The History of the National Park Service
I love the National Park Service. The locations they administer are almost always of great natural beauty or historical interest, and the facilities they administer within their parks are well managed, clean, and informative. The people work in the parks are intelligent and well informed, and the literature and signage is consistent and well implemented.
The history of the National Park Service is very interesting. It was the first federal reserve system in the world of it’s kind, and it came together through a joint effort between dedicated naturalists like John Muir, and some happy coincidences. It turns out, the first park, Yellowstone, was set aside as a park on the grounds that it’s inhospitable nature made it useless as a source of natural resources and agriculture, so it may as well be saved as a park.

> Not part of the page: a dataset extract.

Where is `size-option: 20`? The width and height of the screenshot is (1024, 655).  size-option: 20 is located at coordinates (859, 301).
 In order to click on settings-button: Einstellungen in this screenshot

This history has been painstakingly documented by the famed documentary filmmaker Ken Burns in a new PBS Series which aired this week; National Parks: America’s Best Idea. The history of the park service is detailed in a 6-part, 2-hour series. Thus far, we have learned about how Yosemite started out as a precursor to the formal park service, followed by Yellowstone which was dedicated as the first park. This was followed by preservation of the Yosemite upcountry, Sequoia and additional park areas in California. John Muir leveraged his growing celebrity and the newly formed Sierra Club to elevate our own Mt. Rainier to National Park status in 1902, making it the 5th National Park in the United States.

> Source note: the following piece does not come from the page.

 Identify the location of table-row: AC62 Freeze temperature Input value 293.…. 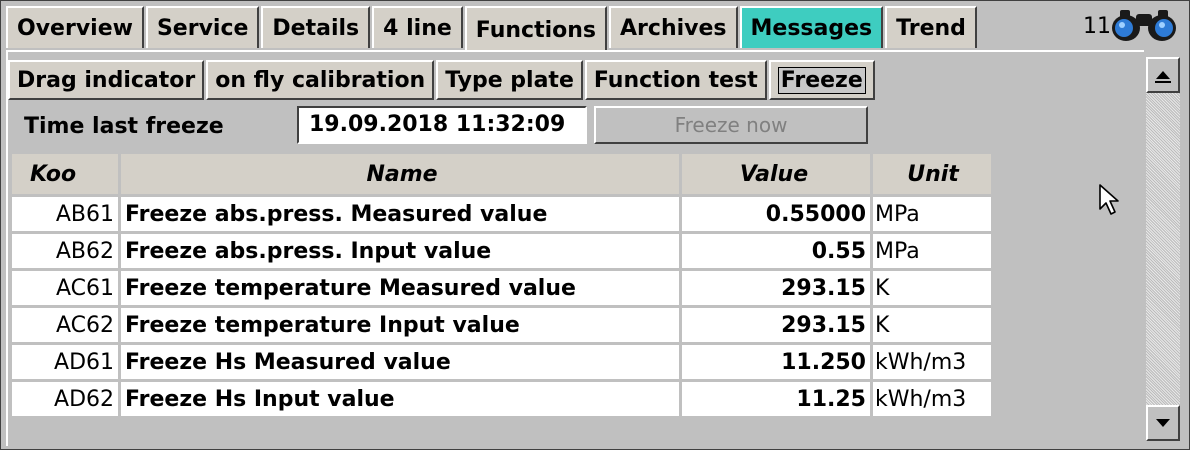
(503, 326).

We are only through the first 3 hours, but have enjoyed the series thus far. It is strictly chronological, which means that the narrative jumps around from time to time, but the resulting program is extremely interesting. This is only feeding into our desire to visit as many sites administered by the National Park Service that we can, including all 58 National Parks.

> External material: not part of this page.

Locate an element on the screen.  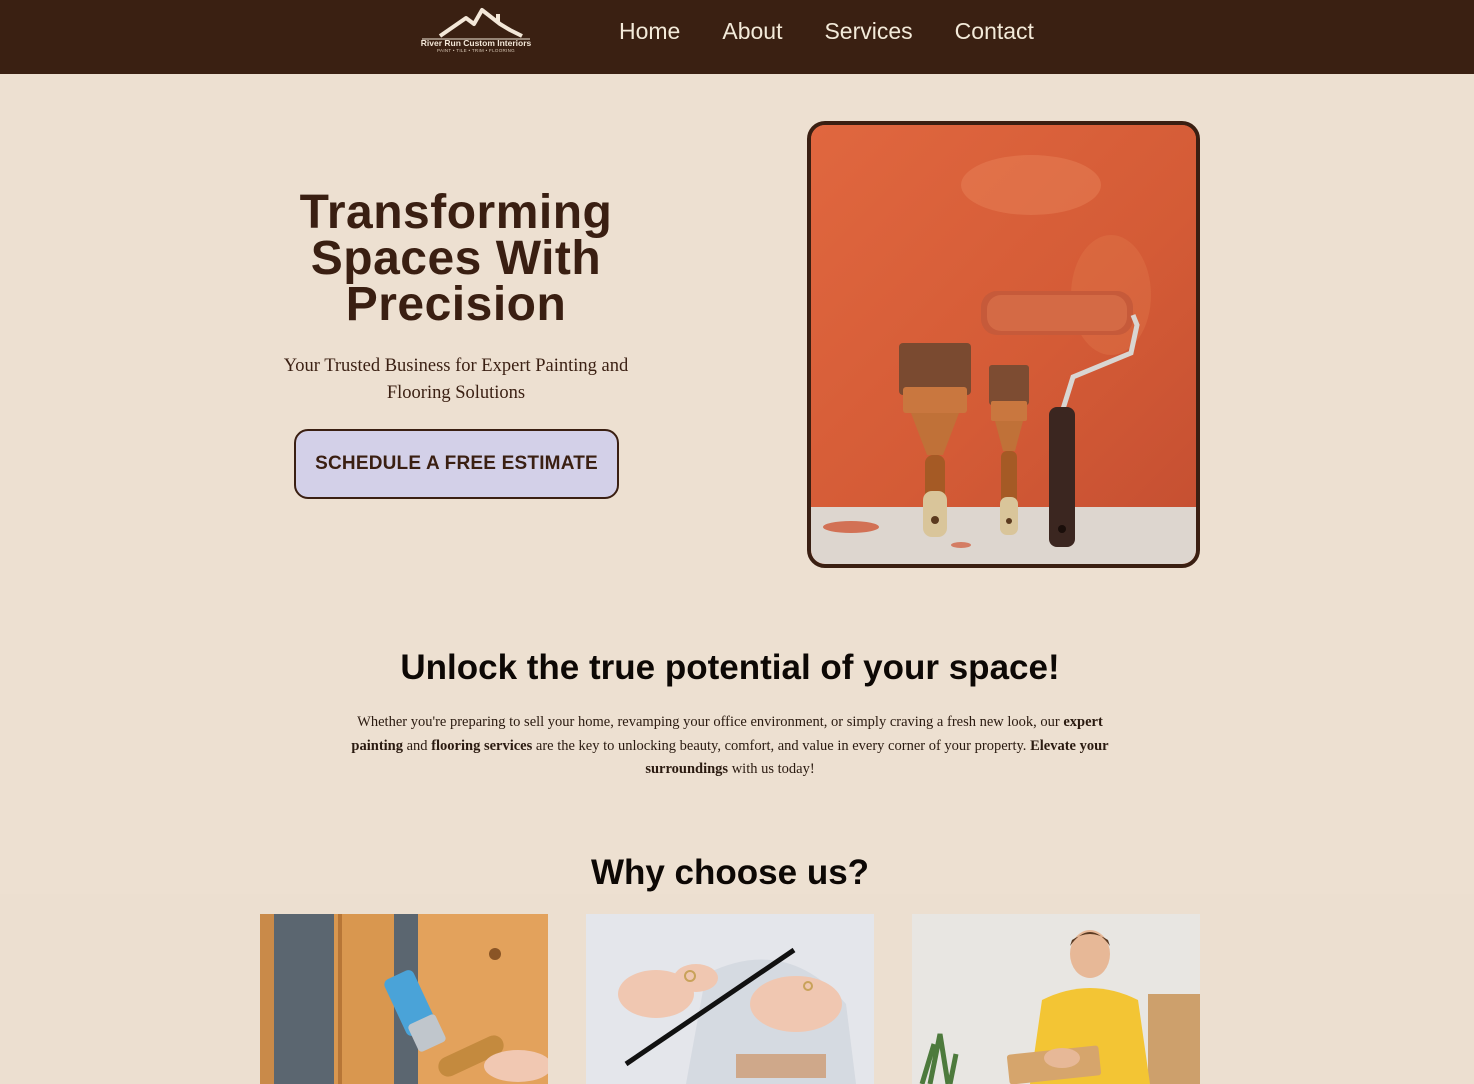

National Parks are now defined worldwide as “relatively large area with particular defining characteristics”. Many other sites are administered by the National Park Service under different distinctions. A smaller area might be a National Monument. An area of historical relevance would be a National Historic Park or National Historic Site depending on the size and complexity. They also administer Rivers, Lakeshores, Seashores, Trails, Parkways, and National Recreation Areas.